Task details.
Format the lines as a JSON list of strings, one string per line, starting at the line that contains "pixels, height=481 pixels." and ending at the last line of the items below. Skip blank lines and leave out the pictures.
Top of Records for processing
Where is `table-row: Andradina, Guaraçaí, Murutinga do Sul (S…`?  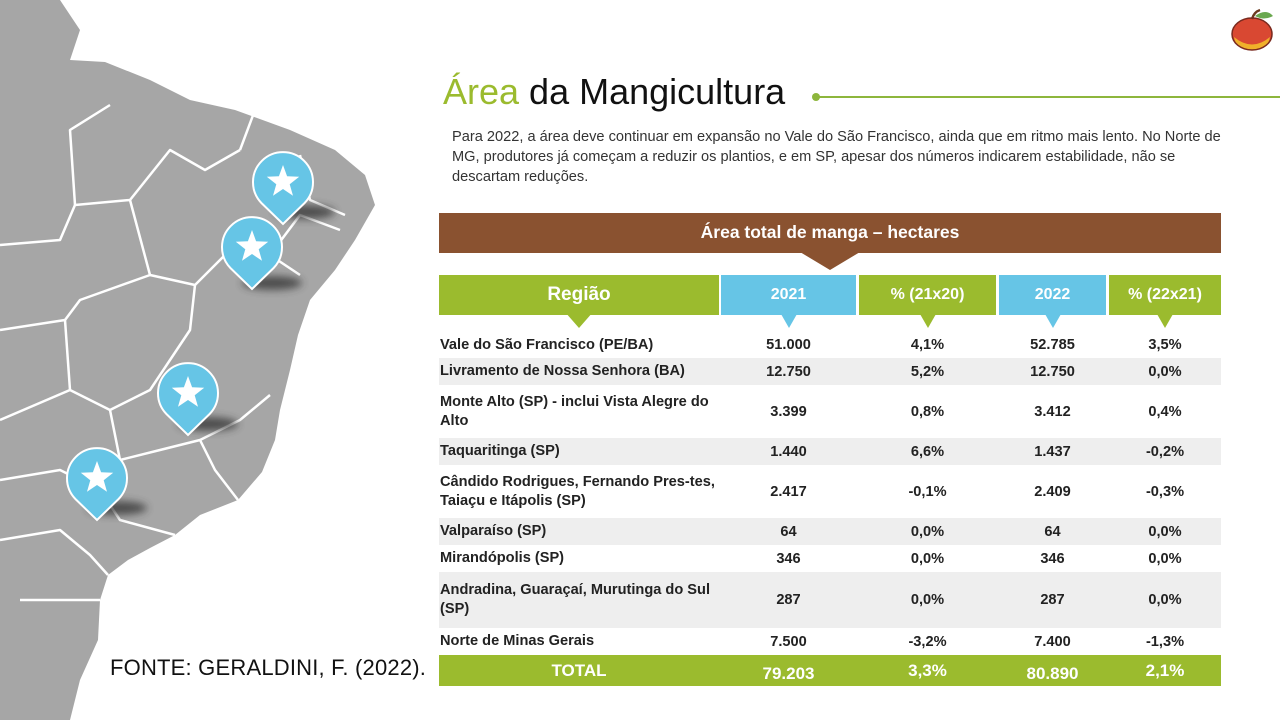
table-row: Andradina, Guaraçaí, Murutinga do Sul (S… is located at coordinates (830, 600).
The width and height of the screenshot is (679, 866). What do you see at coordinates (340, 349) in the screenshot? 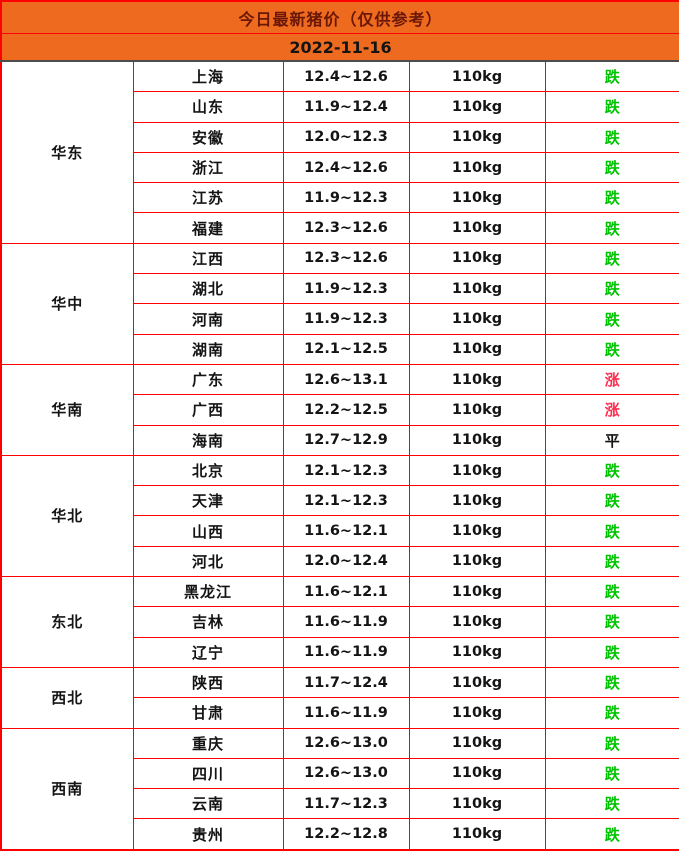
I see `table-row: 湖南 12.1~12.5 110kg 跌` at bounding box center [340, 349].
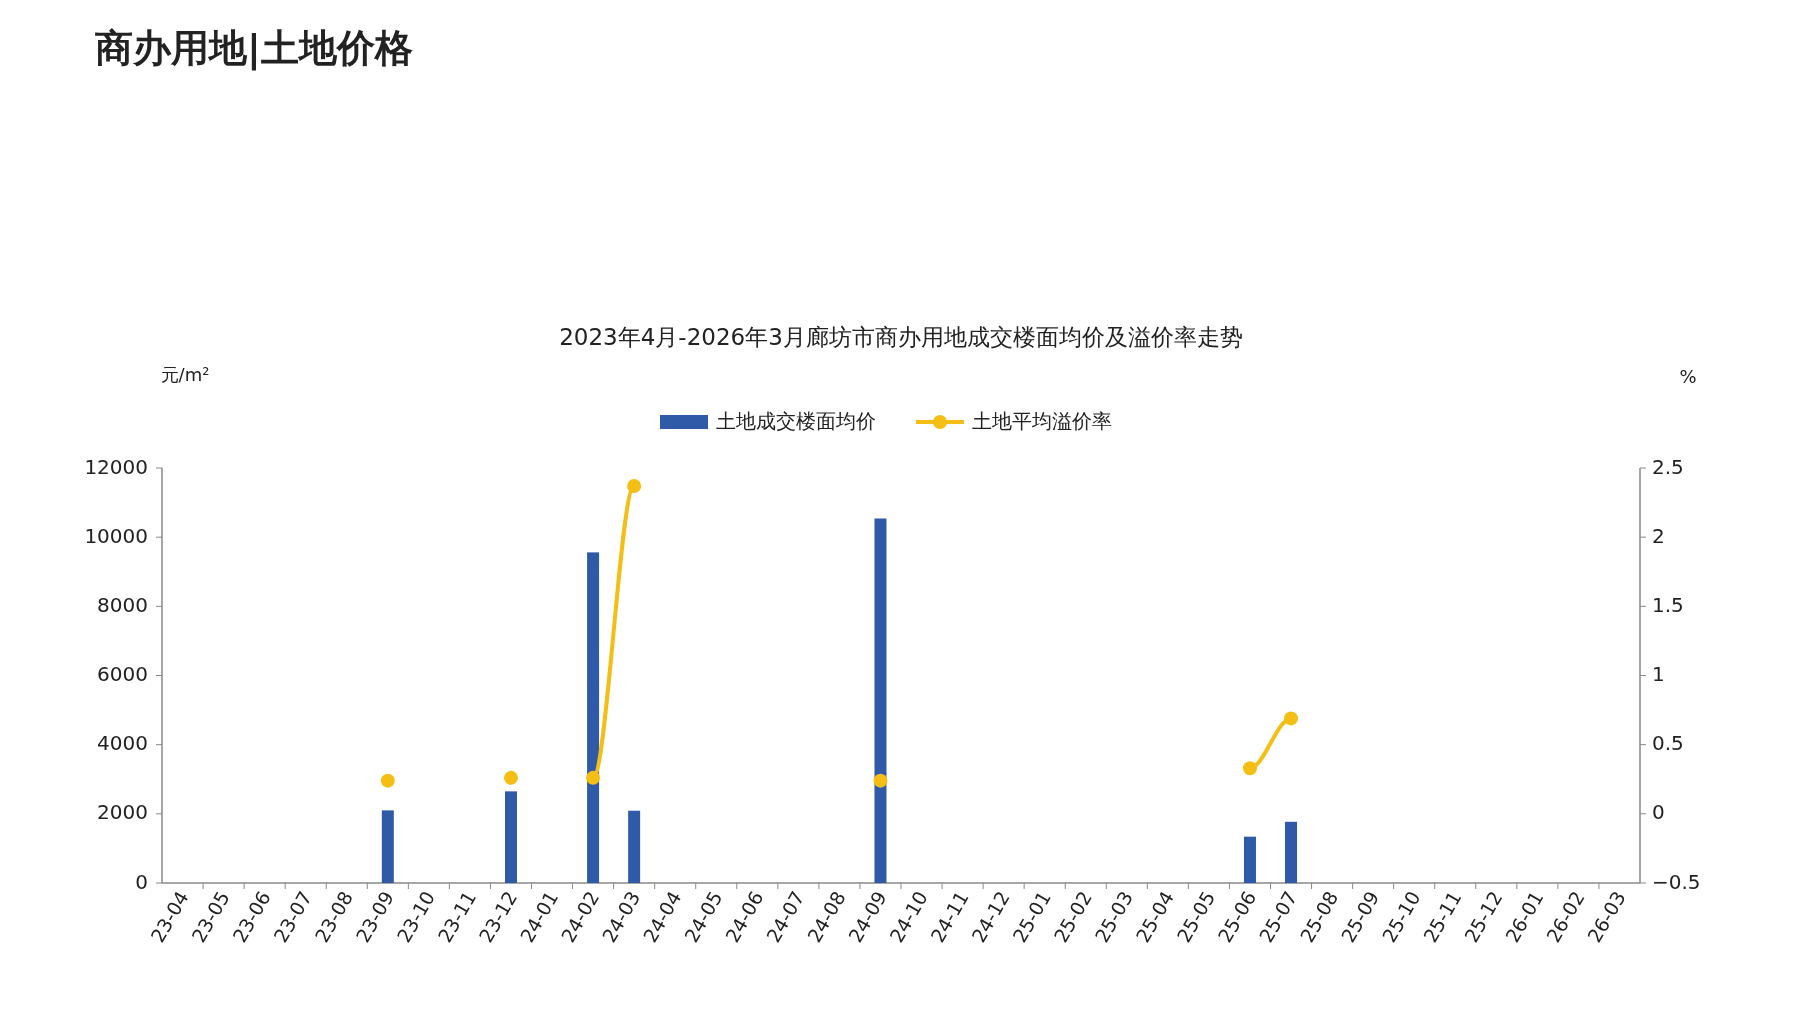  What do you see at coordinates (142, 882) in the screenshot?
I see `y-tick-label: 0` at bounding box center [142, 882].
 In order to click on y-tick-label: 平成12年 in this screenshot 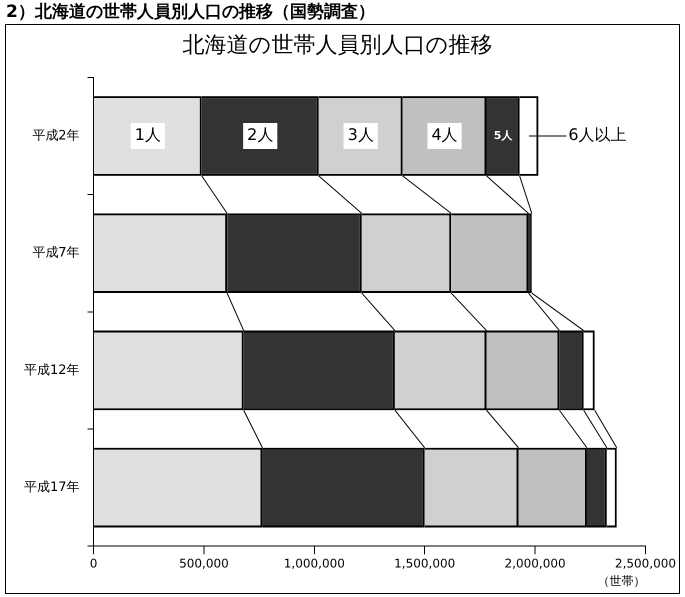, I will do `click(52, 370)`.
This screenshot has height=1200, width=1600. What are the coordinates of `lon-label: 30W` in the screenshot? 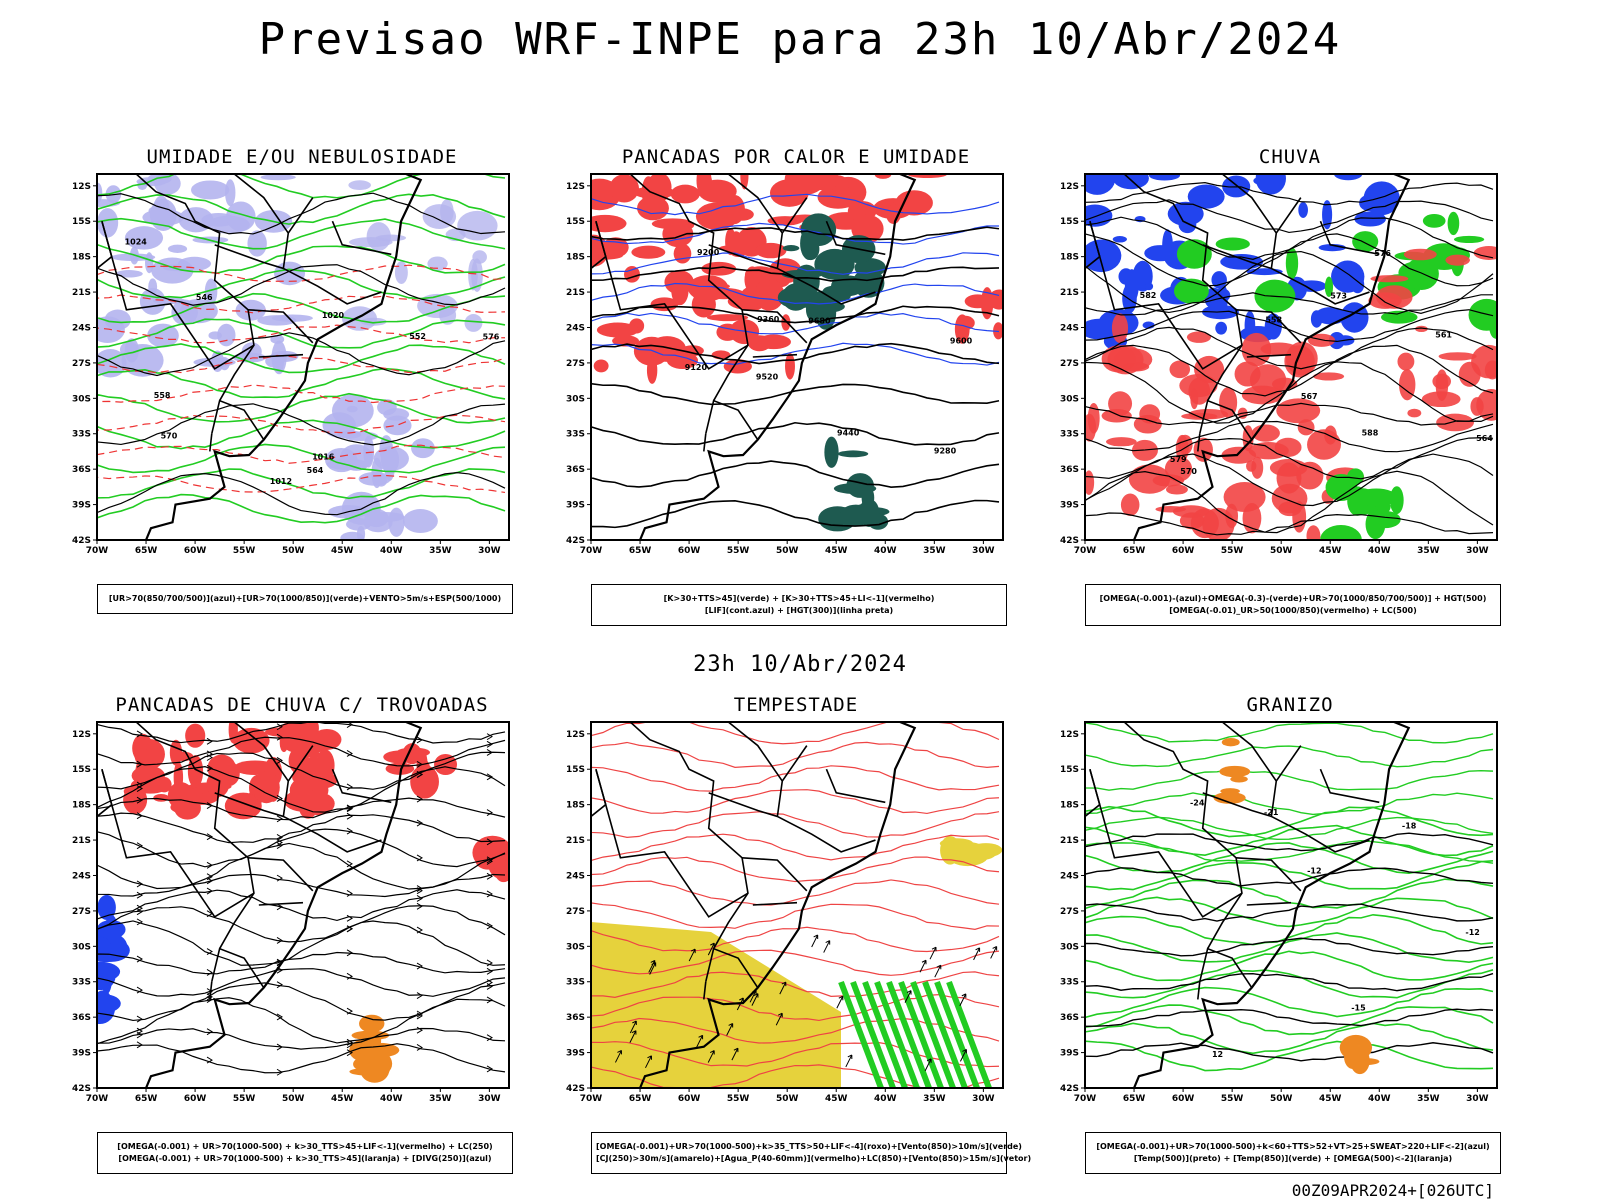 It's located at (490, 551).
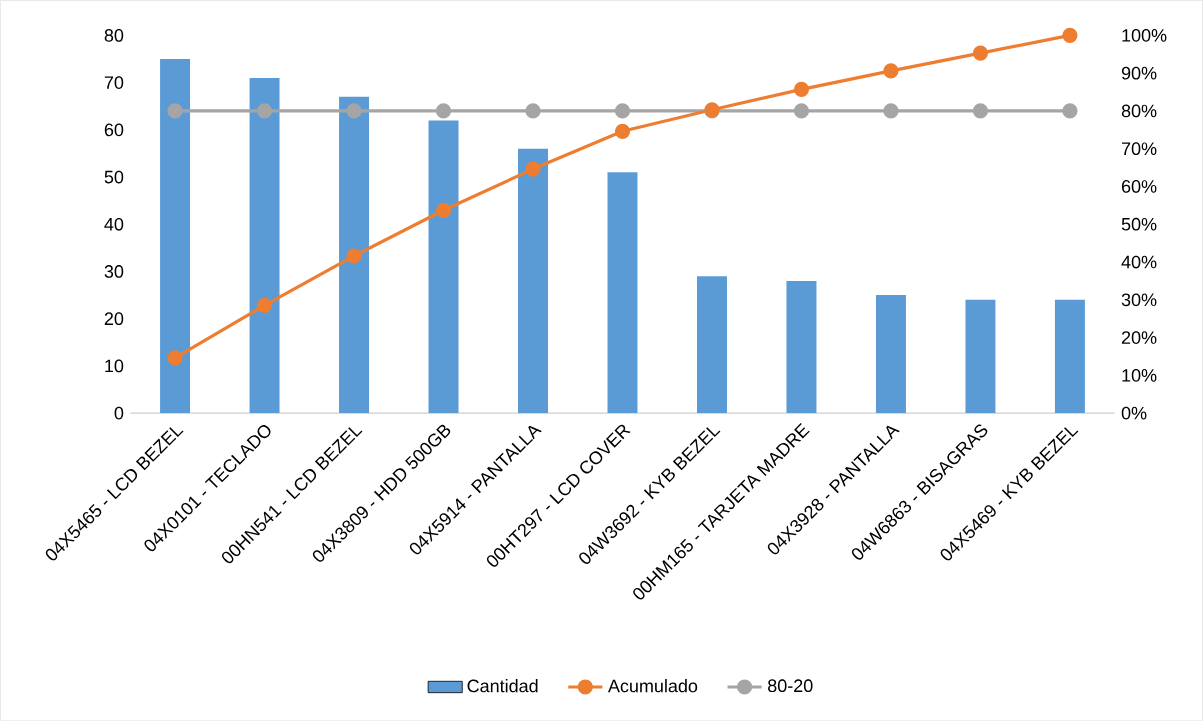 This screenshot has width=1203, height=721. Describe the element at coordinates (114, 177) in the screenshot. I see `y-tick-label: 50` at that location.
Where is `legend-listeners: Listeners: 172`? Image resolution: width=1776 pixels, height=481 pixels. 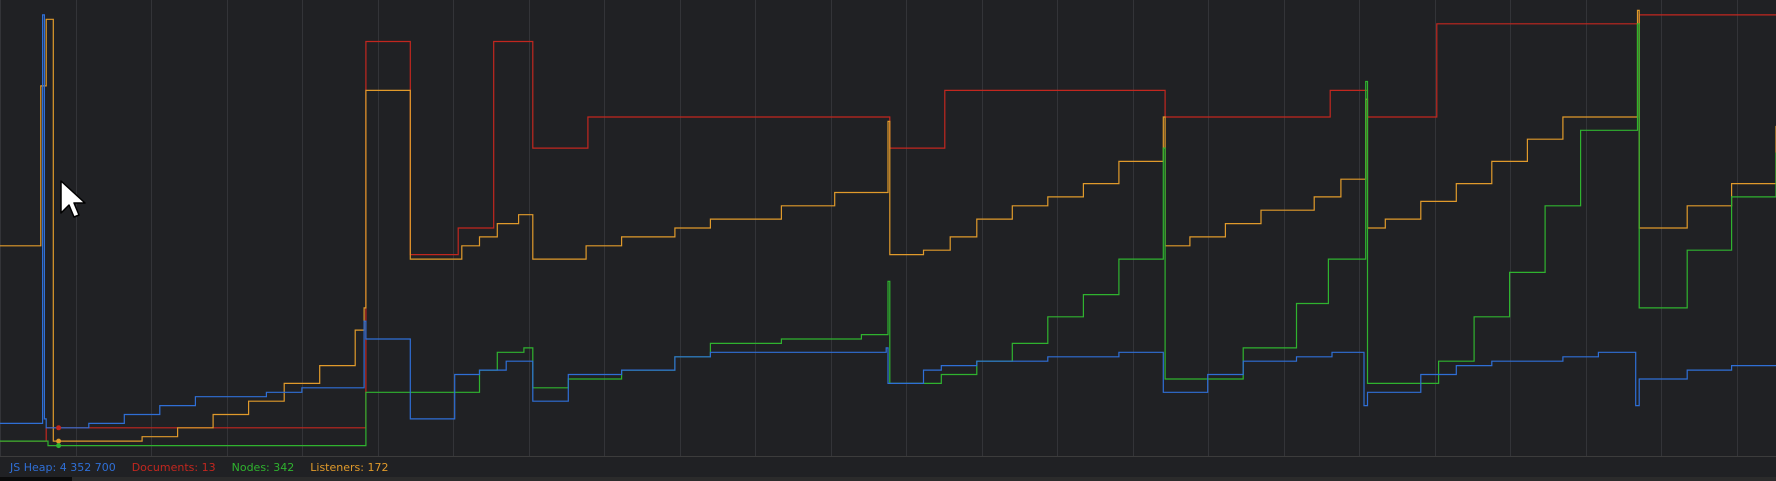
legend-listeners: Listeners: 172 is located at coordinates (349, 468).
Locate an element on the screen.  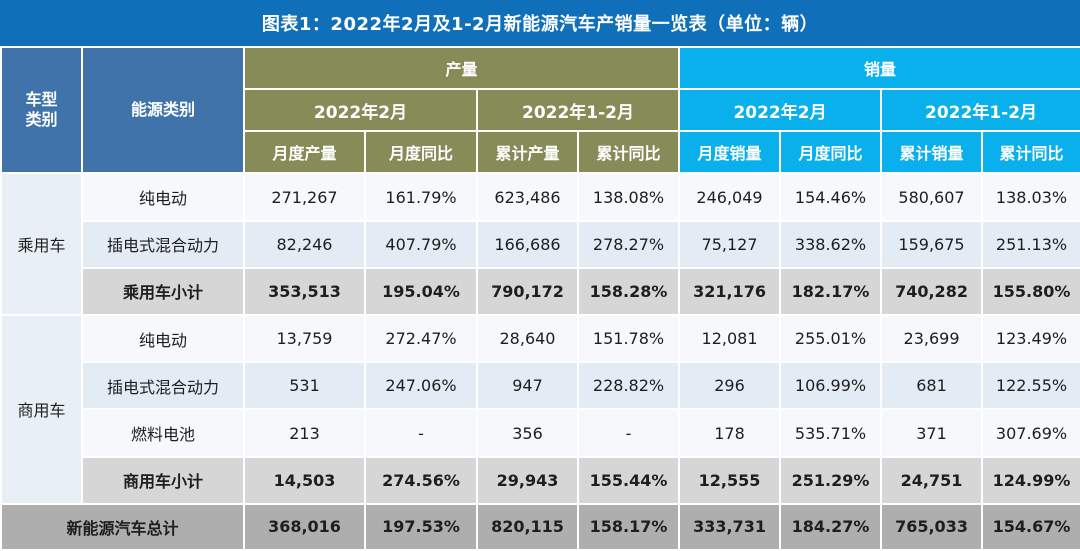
Bottom of Records for processing
Response.
[
  "Where is `legend-listeners: Listeners: 172`? Image resolution: width=1776 pixels, height=481 pixels. ",
  "legend-listeners: Listeners: 172 is located at coordinates (349, 468).",
  "Locate an element on the screen.  "
]